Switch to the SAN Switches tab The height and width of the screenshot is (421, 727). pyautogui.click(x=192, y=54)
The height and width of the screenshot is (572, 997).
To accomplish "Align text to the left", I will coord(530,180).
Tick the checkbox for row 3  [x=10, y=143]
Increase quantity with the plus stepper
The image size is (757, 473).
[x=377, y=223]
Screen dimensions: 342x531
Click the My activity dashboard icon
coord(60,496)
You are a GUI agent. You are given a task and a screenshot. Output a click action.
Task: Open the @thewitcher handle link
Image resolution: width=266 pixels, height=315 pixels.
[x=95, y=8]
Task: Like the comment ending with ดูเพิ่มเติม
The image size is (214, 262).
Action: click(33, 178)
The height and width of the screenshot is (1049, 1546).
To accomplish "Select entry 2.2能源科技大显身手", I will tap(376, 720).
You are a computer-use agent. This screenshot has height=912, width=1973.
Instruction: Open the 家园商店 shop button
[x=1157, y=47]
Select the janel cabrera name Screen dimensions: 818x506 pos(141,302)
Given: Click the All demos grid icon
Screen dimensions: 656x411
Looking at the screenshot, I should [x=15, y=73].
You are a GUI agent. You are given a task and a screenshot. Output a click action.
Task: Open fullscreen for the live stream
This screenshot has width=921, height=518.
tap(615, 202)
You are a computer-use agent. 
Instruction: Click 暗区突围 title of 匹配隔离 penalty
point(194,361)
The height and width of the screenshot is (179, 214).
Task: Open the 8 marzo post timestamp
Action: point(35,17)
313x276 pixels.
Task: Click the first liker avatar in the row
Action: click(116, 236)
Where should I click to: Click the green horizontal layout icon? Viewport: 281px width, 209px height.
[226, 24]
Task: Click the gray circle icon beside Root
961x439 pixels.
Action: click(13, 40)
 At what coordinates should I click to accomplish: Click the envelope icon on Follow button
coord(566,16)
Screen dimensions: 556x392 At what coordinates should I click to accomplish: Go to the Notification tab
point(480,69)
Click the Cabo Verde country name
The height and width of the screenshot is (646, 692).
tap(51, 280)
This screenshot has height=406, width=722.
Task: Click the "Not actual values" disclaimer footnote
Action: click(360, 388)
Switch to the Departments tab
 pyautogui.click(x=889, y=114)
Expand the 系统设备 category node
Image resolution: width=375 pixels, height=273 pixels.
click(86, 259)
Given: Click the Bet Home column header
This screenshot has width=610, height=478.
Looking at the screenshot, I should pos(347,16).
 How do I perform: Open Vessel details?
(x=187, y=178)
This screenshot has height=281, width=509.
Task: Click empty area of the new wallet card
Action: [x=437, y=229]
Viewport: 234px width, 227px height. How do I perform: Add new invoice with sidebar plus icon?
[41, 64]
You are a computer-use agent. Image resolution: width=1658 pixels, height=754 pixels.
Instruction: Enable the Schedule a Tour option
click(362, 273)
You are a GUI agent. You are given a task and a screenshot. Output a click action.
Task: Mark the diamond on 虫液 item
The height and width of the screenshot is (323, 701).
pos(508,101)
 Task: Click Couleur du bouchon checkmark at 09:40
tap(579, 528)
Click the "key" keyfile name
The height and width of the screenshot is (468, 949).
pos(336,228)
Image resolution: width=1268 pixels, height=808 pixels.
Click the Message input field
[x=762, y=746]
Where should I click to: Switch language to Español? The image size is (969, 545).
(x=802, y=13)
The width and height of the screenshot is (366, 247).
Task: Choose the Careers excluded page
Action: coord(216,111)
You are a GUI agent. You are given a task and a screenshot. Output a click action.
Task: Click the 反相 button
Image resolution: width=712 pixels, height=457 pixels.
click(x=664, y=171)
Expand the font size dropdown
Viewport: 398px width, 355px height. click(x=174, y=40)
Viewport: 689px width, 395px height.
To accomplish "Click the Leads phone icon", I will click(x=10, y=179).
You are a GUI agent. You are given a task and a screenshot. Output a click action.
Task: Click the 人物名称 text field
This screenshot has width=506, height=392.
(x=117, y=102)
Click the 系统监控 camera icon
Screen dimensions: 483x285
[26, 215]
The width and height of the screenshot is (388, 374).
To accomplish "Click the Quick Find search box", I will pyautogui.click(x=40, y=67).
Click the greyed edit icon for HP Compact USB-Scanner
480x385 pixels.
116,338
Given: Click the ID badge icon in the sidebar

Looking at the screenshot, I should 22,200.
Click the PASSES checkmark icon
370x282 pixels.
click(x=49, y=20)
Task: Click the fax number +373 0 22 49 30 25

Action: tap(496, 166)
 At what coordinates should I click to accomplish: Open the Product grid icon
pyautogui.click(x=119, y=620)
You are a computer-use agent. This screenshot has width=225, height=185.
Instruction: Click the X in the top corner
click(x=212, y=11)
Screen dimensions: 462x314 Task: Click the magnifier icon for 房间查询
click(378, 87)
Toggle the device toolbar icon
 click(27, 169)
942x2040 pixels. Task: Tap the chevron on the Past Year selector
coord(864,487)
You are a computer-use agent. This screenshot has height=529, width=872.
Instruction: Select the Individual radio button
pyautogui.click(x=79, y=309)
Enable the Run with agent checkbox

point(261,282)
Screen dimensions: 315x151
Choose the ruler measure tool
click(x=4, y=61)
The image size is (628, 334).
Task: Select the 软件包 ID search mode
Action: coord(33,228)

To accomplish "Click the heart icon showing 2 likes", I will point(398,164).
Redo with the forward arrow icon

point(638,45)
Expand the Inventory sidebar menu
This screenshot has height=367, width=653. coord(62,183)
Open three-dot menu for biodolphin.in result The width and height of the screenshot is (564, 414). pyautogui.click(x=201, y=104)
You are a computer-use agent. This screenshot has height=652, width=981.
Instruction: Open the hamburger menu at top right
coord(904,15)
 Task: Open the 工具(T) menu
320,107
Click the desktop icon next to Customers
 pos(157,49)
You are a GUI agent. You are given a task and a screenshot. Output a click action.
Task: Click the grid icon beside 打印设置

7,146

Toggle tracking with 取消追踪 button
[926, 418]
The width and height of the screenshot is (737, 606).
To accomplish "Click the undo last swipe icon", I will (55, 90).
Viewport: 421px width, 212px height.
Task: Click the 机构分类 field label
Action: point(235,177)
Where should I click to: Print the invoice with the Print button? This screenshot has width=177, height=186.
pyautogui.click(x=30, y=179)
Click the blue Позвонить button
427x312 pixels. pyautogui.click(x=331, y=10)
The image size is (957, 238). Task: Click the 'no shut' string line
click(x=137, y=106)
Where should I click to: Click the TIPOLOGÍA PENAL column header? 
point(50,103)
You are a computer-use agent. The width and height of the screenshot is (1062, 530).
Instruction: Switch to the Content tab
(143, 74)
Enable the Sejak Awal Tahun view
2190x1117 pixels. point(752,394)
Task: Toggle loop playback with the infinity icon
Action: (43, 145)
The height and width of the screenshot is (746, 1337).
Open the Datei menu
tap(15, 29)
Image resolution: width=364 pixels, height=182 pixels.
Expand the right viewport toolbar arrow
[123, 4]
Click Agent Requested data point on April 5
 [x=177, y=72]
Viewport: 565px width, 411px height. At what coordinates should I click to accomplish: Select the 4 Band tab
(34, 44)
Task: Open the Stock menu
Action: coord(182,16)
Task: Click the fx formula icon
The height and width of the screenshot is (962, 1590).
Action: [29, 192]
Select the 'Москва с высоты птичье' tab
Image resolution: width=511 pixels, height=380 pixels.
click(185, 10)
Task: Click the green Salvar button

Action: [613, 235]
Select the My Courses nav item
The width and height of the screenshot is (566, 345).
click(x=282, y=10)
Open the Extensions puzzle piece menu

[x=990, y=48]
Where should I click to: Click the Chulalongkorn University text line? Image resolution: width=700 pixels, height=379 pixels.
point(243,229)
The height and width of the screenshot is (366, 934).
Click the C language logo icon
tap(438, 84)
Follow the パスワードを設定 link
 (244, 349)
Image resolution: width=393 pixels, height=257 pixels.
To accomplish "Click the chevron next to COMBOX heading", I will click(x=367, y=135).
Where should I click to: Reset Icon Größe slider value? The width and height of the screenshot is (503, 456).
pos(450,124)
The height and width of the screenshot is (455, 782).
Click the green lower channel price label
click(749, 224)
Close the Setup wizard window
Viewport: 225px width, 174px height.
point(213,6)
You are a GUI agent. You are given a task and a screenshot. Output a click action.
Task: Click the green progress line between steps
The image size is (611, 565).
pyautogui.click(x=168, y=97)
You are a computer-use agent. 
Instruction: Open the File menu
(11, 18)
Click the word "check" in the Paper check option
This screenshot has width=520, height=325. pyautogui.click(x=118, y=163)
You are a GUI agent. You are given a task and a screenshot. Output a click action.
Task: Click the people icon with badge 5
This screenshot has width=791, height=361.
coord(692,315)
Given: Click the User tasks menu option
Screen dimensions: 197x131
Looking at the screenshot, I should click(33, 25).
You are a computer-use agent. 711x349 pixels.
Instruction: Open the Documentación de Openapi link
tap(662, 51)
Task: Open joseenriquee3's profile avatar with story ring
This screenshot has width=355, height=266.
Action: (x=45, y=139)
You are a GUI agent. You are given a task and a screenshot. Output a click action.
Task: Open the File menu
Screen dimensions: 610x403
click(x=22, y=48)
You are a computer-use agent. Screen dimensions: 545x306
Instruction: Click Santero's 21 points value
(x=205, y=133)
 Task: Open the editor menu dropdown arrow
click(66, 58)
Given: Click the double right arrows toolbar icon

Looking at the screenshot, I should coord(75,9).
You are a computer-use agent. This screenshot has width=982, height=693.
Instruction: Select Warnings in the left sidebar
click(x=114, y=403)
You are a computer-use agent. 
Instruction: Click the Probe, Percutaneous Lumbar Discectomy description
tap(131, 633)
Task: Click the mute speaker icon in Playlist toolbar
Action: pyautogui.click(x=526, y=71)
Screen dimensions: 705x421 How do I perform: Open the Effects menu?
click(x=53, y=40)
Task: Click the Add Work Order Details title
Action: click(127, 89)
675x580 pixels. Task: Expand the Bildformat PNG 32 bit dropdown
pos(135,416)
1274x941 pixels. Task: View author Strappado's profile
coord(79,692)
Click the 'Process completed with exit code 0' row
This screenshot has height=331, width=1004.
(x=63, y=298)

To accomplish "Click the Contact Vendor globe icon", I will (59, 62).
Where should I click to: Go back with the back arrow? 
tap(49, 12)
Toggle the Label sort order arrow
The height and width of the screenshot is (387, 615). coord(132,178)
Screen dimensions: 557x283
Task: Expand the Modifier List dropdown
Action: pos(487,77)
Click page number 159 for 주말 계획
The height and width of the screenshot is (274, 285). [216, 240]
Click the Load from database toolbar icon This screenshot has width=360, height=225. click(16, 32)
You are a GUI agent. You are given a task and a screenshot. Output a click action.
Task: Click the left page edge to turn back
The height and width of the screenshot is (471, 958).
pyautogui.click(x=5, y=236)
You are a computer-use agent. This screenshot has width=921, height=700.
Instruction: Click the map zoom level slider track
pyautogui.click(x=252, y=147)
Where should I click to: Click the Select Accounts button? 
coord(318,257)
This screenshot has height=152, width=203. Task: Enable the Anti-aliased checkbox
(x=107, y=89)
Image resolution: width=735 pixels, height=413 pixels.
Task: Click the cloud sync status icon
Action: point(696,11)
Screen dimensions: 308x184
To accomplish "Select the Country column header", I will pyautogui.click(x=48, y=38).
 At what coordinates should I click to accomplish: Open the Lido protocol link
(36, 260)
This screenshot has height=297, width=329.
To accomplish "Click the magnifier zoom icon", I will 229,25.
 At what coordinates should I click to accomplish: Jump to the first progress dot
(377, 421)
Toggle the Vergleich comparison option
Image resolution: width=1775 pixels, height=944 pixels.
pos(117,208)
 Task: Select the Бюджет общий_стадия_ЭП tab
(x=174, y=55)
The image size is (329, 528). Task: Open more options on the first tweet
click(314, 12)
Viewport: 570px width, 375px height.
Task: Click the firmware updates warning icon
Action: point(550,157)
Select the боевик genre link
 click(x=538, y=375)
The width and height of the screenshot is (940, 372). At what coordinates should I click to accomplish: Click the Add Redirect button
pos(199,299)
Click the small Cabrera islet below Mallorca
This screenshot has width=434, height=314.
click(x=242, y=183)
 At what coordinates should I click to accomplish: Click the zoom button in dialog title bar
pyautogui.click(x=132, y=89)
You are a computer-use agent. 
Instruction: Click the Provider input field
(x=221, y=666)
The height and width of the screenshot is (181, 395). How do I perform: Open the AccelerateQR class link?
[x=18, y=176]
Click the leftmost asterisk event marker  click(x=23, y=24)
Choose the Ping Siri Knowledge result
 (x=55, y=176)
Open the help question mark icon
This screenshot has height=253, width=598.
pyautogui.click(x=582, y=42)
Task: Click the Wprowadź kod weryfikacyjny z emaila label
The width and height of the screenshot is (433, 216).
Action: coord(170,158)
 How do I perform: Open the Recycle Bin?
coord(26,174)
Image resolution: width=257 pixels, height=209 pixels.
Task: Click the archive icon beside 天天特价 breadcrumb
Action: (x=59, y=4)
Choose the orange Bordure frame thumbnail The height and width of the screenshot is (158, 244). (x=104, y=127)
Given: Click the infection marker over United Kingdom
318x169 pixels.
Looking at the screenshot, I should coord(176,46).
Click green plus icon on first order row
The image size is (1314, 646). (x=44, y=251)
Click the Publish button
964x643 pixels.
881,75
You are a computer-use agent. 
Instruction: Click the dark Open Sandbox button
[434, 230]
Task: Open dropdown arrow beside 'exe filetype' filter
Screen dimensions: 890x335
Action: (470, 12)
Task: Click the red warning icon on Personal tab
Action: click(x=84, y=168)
◆ ◆ ◆ ◆
Task >>
Please make an exact copy of the lines above from the line with "Toggle the device toolbar icon" through the line with "Open three-dot menu", both ends included.

Your solution >>
Toggle the device toolbar icon
 click(27, 169)
942x2040 pixels. Task: Tap the chevron on the Past Year selector
coord(864,487)
You are a computer-use agent. This screenshot has height=529, width=872.
Instruction: Select the Individual radio button
pyautogui.click(x=79, y=309)
Enable the Run with agent checkbox

point(261,282)
Screen dimensions: 315x151
Choose the ruler measure tool
click(x=4, y=61)
The image size is (628, 334).
Task: Select the 软件包 ID search mode
Action: coord(33,228)

To accomplish "Click the heart icon showing 2 likes", I will point(398,164).
Redo with the forward arrow icon

point(638,45)
Expand the Inventory sidebar menu
This screenshot has height=367, width=653. coord(62,183)
Open three-dot menu for biodolphin.in result The width and height of the screenshot is (564, 414). pyautogui.click(x=201, y=104)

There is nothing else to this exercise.